Joe Teipel of Real Estate Auctions Hawaii, who was spotting bidders for auctioneer Mark Weitz of Great American Group of Woodland Hills, Calif., said there were so many forklifts, they depressed the market. If you had wanted a forklift, you could have had a wide choice for between $1,000 and $2,000.
The auctioneers had obviously had high hopes for the fresh fruit processing line. Everything stopped for a few minutes to survey the buyers to see whether they wanted to bid on the whole thing or as individual sections.
Selling it as a single unit was the choice, but the bidding was tepid and soon ended. "Unbelievable," breathed Teipel when the hammer fell at $125,000 – about $141,000 with buyers premium.
There was considerably more interest in the four generators that ML&P had installed to run the cannery and Queen Ka’ahumanu Center, which it then owned. The diesel generators cost a couple of million dollars apiece when new and are the kind of industrial equipment that ought to last a long time, although ML&P Chief Financial Officer John Durkin said one of the four was "for parts."
In this case, there was a different approach. The generators and some associated equipment were sold individually, with not only local and online interest, but one bidder on the telephone with Weitz.
There was a proviso, however. After the auction, the individual lots were totaled up and 10 percent was added. That came to $450,000, and if anyone wanted to start at that price for the whole shebang, the auction would be reopened. The reopening stopped where it started, the whole generating station sold to a single, unnamed buyer for $450,000, not counting the buyers premium of $58,500.
Weitz estimated that with 600 lots, it would take "all day" to complete the sale.
People wandered in and out, socializing, drinking coffee and eating, while the relays of auctioneers kept moving the lots along at the rate of about one a minute. Some lots brought $450,000 and some brought $50.
Mark Rooney, who was attending sustainable agriculture classes at University of Hawaii Maui College, came over to watch. He was sad to see local agriculture taking another hit.
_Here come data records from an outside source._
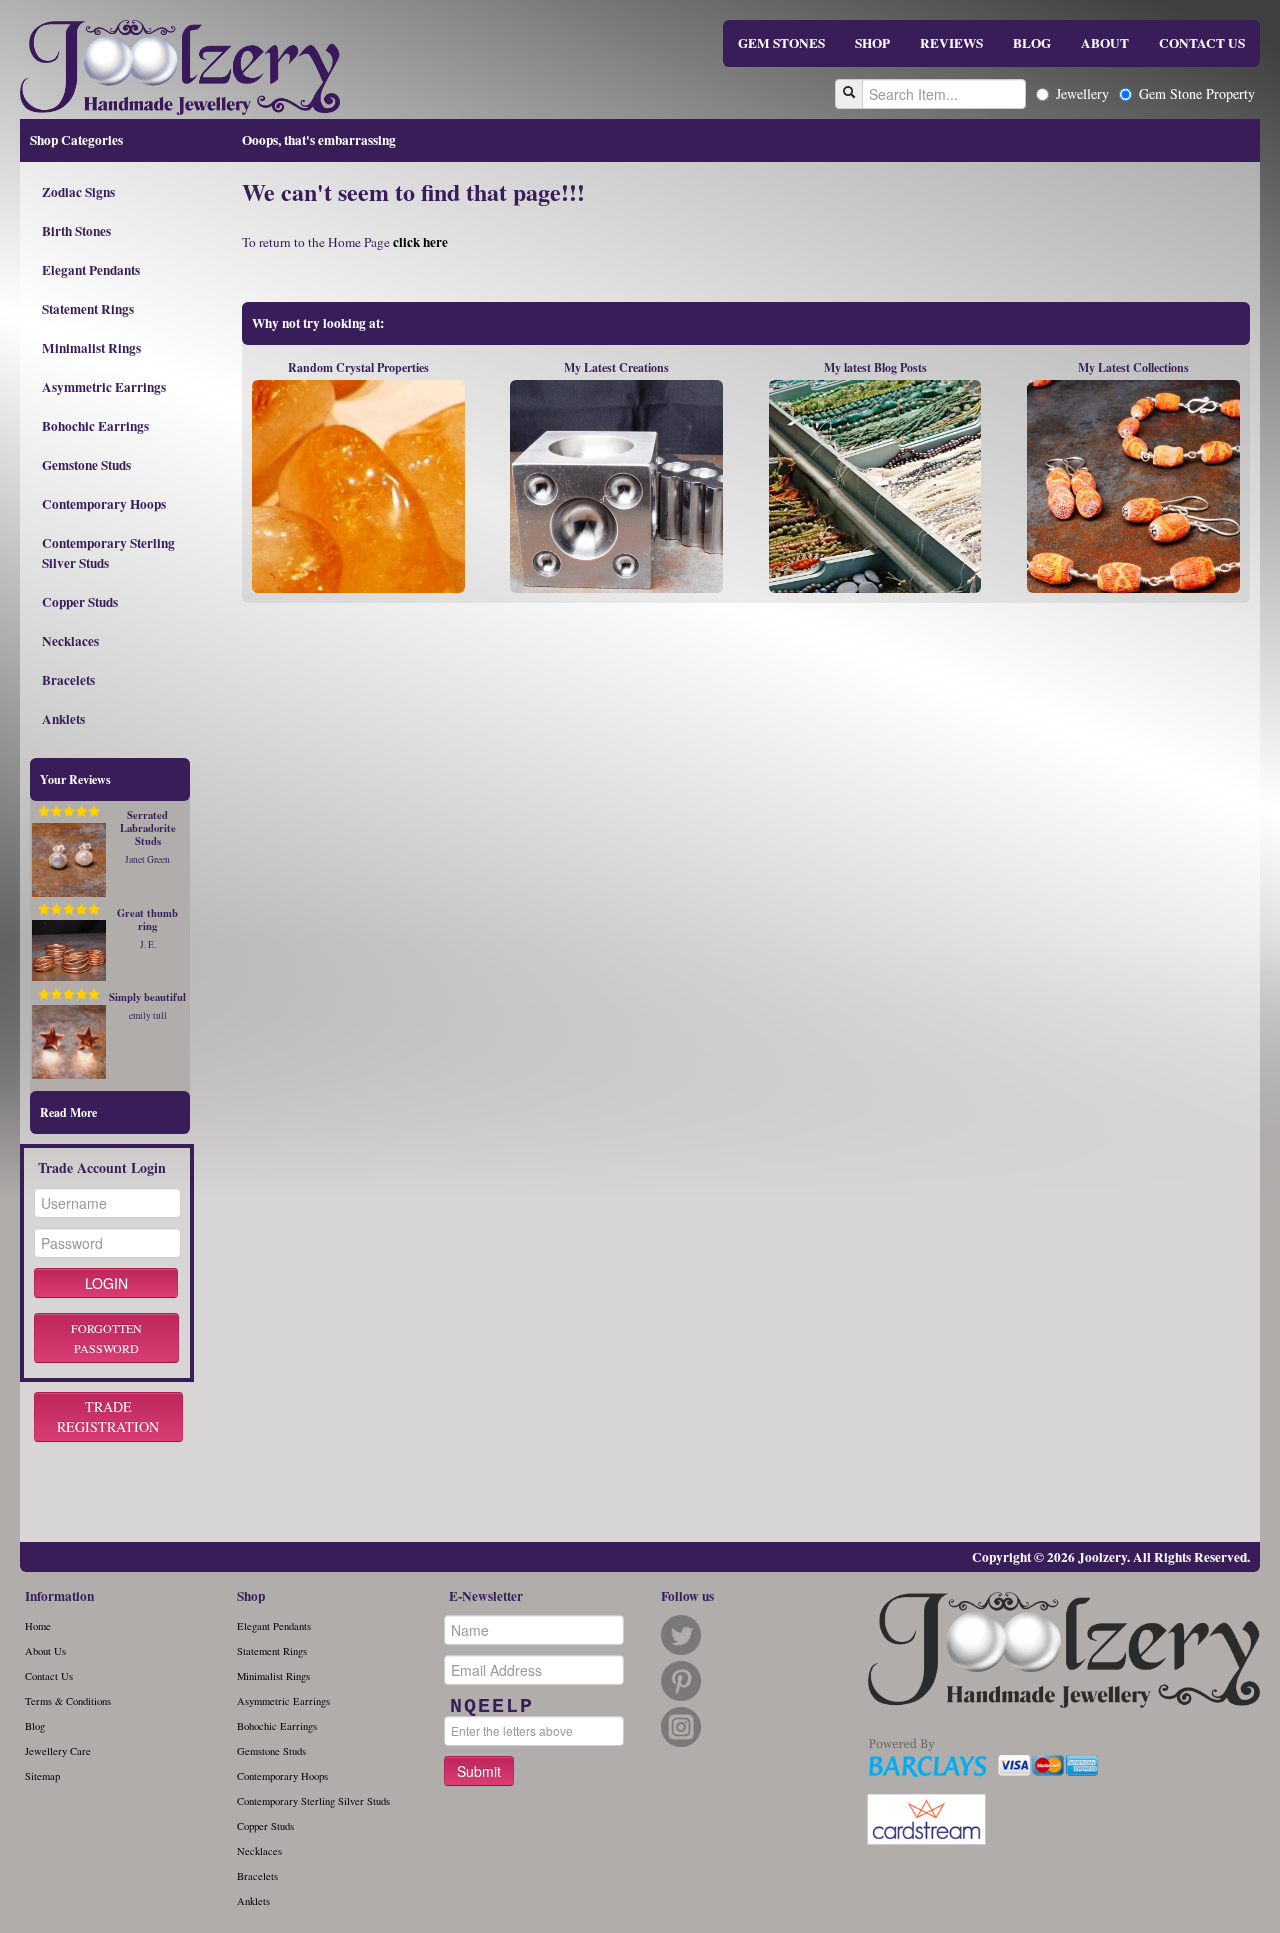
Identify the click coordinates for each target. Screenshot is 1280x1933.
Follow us (687, 1596)
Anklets (63, 719)
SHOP (872, 43)
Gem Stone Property (1197, 93)
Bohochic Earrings (95, 426)
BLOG (1032, 43)
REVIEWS (951, 43)
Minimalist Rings (91, 348)
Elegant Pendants (91, 270)
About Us (45, 1651)
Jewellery (1082, 93)
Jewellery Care (58, 1751)
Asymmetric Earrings (104, 387)
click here (420, 242)
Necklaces (70, 641)
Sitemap (42, 1776)
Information (59, 1596)
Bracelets (68, 680)
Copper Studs (80, 602)
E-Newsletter (486, 1596)
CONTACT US (1202, 43)
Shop (251, 1596)
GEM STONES (781, 43)
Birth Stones (76, 231)
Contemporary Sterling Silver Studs (108, 553)
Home (38, 1626)
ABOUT (1105, 43)
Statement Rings (88, 309)
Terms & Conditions (68, 1701)
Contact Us (49, 1676)
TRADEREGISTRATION (108, 1416)
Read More (68, 1112)
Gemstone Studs (86, 465)
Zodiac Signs (78, 192)
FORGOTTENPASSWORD (106, 1338)
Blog (35, 1726)
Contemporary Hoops (104, 504)
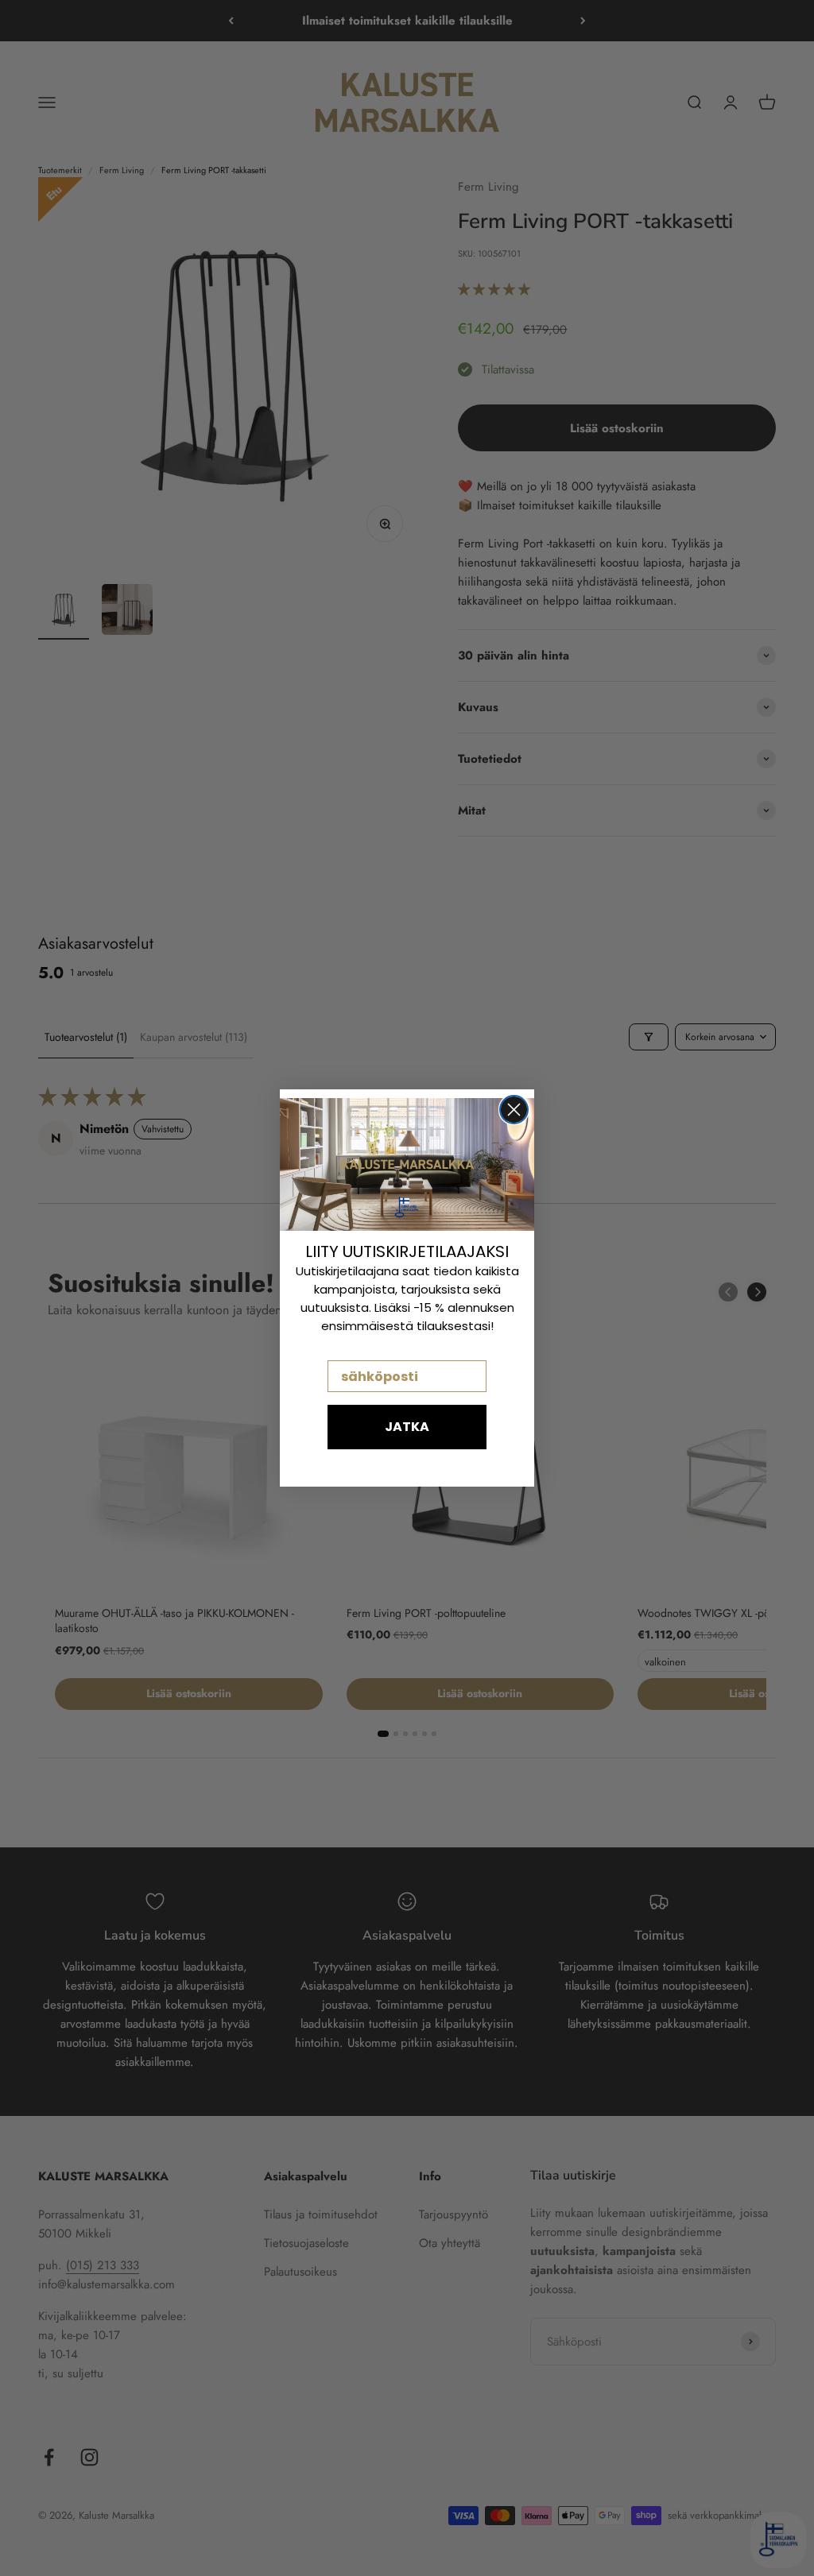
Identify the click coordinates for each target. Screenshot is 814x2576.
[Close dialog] (514, 1110)
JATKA (407, 1427)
He also was amazed at how quickly Maui Pine went from hope to collapse. Three years ago, when the new fresh fruit processing line was installed, Rooney attended an open house held by the company at its cannery.
"It doesn’t seem like it was only three years ago," he said.
Rooney wasn’t planning to bid on anything.
"These auctions are the only time on Maui when gambling is legal," he said. "A guy could get deals or get whipped into a frenzy" and end up overpaying.
Likewise with buyers of the company’s stock. ML&P was the second leading gainer on an up day at the New York Stock Exchange, rising $1.64 to $7.34 on light trading of 144,000 shares.
It was the highest the stock has been since August and far above the $3 a share it sold for in February.
Durkin said investors had been calling him all morning, but he had no idea what was behind the Wall Street interest. Some callers mentioned the auction, but he said it shouldn’t have moved the stock price.